Так Рунальд и на вопрос сотника ответил, и попутно объяснил своё желание познакомиться с Парваном поближе.
Парван между тем замер, как окаменел, подняв перед собой руки, защищая лицо, но не смея шевелить ими. И три змеи, поднявшись в боевые позы, смотрели пленнику прямо в лицо, и легонько раскачивались из стороны в сторону, словно готовились к стремительному и смертельному поражающему броску.
Сдвинув брови, Бобрыня шагнул к десятнику, впрочем, не настолько близко, чтобы змеи, одна из которых слегка повернула голову в сторону сотника, могли достать и его.
– Слышал, подлый убийца, что спрашивает Рунальд? – голос прозвучал так, словно Бобрыня готов был после слов выхватить меч, и не дать змеям позабавиться с человеком.
– Слы-ы-ышал… – даже едва различимый дрожащий шёпот никак не сочетался с немигающим и неподвижным взглядом Парвана, который был устремлён на ближайшую к его лицу змею, тоже слегка подрагивающую головой, нервно, с угрозой.
И вторая змея смотрела на десятника точно так же. И третья змея тоже.
– Говори…
– Подожди, – остановил допрос жалтонес. – Сначала мои змеи объяснят ему, как надо говорить, потом Парим скажет мне. Подожди немного, не мешай. Время подойдёт, я сам спрошу.
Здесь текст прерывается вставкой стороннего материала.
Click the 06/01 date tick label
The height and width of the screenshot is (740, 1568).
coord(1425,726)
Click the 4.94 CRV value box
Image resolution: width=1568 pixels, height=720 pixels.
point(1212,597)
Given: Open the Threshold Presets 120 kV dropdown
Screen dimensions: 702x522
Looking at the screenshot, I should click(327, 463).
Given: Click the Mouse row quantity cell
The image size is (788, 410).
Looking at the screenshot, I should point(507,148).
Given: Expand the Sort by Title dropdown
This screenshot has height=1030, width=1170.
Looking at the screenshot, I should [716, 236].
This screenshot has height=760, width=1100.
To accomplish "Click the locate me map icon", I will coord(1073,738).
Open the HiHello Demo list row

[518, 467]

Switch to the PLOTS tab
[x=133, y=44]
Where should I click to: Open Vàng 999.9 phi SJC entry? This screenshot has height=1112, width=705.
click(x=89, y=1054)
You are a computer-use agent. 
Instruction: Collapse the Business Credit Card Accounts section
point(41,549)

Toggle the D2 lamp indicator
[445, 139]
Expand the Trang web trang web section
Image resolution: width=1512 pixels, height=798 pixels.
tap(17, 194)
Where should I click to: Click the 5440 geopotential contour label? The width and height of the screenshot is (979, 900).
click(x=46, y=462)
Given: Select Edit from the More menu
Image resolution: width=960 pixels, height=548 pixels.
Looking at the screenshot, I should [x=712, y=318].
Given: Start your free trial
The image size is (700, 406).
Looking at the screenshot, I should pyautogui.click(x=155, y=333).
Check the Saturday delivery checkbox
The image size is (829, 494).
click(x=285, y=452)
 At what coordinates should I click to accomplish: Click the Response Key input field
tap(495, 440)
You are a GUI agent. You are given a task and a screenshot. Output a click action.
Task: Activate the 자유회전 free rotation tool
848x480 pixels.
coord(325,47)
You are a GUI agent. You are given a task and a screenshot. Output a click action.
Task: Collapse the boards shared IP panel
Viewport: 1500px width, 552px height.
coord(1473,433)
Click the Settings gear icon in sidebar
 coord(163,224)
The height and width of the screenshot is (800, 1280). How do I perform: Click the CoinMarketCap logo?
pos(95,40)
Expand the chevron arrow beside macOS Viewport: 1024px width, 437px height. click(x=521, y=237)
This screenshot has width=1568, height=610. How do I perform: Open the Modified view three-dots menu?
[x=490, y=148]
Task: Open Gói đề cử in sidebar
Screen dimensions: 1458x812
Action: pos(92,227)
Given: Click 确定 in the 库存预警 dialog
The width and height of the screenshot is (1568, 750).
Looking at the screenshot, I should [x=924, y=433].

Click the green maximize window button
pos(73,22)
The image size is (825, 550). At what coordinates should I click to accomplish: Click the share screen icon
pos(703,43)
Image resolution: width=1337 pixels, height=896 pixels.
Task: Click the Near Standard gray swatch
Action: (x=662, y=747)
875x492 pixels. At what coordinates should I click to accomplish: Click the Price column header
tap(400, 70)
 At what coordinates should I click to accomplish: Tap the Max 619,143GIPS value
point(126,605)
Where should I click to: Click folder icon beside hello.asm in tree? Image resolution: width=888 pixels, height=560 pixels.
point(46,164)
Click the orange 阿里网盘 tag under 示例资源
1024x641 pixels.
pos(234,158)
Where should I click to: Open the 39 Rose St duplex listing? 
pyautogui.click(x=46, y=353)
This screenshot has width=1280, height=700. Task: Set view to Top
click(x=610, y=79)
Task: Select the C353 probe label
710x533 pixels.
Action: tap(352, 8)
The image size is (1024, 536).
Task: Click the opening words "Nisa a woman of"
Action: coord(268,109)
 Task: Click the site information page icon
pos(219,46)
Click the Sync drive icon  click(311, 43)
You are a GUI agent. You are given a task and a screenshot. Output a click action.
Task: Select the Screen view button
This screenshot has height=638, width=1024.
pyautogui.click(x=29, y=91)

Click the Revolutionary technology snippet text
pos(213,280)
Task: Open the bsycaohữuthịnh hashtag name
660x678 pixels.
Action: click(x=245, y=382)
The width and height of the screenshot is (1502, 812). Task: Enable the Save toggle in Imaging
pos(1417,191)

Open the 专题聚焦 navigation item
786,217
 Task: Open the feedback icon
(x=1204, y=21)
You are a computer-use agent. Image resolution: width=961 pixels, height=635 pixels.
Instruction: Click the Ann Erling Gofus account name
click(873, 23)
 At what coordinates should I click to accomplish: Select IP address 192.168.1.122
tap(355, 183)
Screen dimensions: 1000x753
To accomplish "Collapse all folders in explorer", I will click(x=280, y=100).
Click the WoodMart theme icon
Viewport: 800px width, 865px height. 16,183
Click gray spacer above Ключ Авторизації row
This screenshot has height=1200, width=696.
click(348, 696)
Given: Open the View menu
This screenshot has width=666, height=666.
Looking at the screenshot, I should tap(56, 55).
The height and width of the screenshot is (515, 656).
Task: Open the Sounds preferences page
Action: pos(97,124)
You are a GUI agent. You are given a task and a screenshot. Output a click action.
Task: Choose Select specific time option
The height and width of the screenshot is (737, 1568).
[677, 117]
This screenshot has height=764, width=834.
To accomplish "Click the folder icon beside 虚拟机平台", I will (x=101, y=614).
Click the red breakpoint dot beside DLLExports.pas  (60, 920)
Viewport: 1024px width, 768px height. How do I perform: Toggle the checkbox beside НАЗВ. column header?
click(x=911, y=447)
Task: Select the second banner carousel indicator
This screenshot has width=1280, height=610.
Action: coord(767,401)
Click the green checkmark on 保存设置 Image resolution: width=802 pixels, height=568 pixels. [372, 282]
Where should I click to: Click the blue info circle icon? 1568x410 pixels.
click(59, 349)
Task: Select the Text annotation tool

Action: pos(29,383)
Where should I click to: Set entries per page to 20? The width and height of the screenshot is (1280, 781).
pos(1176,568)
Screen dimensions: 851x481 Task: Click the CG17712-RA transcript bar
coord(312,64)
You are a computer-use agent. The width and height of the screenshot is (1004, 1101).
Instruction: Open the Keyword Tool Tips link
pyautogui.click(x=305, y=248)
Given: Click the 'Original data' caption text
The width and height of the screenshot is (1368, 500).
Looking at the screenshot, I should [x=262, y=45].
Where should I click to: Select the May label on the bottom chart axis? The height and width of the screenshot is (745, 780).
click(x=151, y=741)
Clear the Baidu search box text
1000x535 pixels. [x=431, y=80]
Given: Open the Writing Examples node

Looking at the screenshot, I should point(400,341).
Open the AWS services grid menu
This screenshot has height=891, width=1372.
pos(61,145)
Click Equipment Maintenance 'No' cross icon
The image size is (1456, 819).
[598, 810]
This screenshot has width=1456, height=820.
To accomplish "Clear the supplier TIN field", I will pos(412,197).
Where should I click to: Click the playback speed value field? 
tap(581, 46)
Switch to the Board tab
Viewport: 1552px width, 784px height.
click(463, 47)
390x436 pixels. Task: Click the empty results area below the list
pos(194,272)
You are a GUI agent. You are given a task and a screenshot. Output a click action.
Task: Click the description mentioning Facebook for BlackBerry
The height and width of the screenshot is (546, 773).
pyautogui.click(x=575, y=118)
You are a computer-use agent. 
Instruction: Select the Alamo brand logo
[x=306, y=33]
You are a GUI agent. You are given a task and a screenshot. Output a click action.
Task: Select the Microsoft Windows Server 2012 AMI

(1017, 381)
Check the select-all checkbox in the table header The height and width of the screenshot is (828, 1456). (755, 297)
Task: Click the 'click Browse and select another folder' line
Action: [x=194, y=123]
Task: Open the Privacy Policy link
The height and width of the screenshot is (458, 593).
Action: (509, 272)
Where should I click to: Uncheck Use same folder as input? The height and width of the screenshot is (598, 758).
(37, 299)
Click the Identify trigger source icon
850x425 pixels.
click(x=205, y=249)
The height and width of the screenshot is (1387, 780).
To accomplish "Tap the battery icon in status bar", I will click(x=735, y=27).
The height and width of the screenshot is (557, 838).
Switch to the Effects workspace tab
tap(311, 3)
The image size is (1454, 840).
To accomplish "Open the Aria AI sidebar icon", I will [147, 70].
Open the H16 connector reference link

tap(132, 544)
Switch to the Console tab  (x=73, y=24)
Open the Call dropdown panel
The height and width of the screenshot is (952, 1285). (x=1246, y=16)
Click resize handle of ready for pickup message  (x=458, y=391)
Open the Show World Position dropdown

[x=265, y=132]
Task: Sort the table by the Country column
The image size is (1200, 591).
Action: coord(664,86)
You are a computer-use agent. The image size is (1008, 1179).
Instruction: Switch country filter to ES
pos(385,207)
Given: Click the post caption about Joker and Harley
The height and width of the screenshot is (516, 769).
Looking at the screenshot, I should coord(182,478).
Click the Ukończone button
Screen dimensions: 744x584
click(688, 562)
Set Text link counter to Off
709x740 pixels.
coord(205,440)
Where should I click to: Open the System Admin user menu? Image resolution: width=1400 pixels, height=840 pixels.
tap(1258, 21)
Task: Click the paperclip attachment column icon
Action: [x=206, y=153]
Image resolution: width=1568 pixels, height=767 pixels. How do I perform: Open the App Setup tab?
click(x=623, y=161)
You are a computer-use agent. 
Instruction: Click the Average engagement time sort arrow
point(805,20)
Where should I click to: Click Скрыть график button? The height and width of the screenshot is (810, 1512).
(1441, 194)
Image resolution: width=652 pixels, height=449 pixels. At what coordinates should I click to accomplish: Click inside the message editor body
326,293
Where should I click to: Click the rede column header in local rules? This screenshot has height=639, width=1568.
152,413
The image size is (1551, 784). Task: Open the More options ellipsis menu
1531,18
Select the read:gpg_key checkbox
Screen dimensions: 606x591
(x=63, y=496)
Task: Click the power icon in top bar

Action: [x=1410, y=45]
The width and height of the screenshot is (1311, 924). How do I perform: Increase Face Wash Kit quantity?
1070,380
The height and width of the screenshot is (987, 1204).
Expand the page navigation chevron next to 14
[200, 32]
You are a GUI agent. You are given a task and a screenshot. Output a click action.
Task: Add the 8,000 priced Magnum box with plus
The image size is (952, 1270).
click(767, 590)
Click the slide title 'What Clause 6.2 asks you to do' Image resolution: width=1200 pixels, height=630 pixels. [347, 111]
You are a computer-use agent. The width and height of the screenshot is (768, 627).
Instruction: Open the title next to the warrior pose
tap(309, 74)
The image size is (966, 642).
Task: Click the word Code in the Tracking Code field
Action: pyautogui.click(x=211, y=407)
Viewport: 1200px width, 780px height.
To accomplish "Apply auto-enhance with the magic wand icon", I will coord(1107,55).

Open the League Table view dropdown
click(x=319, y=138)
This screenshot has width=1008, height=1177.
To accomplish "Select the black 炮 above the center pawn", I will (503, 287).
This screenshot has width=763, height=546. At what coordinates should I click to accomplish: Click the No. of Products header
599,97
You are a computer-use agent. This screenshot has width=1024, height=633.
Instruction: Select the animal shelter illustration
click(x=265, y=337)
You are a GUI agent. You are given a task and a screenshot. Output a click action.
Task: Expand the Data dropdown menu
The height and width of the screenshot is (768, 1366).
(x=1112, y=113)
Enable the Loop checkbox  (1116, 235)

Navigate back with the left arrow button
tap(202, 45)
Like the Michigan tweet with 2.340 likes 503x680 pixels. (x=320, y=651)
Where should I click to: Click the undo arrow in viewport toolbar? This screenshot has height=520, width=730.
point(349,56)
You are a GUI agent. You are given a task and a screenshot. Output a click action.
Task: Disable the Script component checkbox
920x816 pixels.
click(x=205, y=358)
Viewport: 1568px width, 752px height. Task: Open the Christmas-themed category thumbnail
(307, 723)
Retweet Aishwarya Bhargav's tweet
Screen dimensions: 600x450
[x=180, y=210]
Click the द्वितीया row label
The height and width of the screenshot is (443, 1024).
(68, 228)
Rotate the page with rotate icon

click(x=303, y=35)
Со стороны посмотреть, змеи и стрелецкий десятник в самом деле «молча разговаривали». Они смотрели друг на друга, и Парван иногда согласно кивал, хотя и не произносил слов. Но «беседа», похоже, протекала всерьёз. Сотники замерли точно так же, как десятник, не решаясь помешать этому неслышному им разговору.
– Да-да. И это, Парим, тоже спроси, – словно бы мимоходом давая подсказку, сказал жалтонес. – Обязательно спроси.
Он, в отличие от Бобрыни и Зарубы, кажется, немой ледяной разговор слышал и прекрасно понимал, и даже выделял его из шипения других змей, спрятавшихся в тёмноте, а, может быть, и их подсказки тоже слушал и принимал к действию.
Сам жалтонес отошёл в другой угол, где у него из грубых, неструганных досок было сооружено что-то вроде стола, похожего на неглубокое корыто, рассматривал в полумраке и нюхал содержимое многочисленных глиняных плошек, которые он без конца переставлял с одного места на другое. Запах, резкий и неприятно-щемящий, из этого угла доносился во все другие, и даже вытеснял из избушки обычный для таких лачуг запах печного дыма. Но создавалось впечатление, что плошки Рунальд переставляет не просто так, а подчиняясь тому, что он слышал из «разговора» змей с Парваном. По крайней мере, так показалось сотникам, которые переглянулись, взглядом подсказывая один другому необычность явления, хотя и тот и другой в душе подозревали, что жалтонес действует и делает что-то не по необходимости, а специально для них. Думалось даже, что Рунальд и пригласил их специально для того, чтобы показать своё таинственное умение. Но развеять свои сомнения и прийти к тому или иному выводу сотники не могли. Они даже мнениями обменяться не решались, чтобы не помешать змеиному допросу.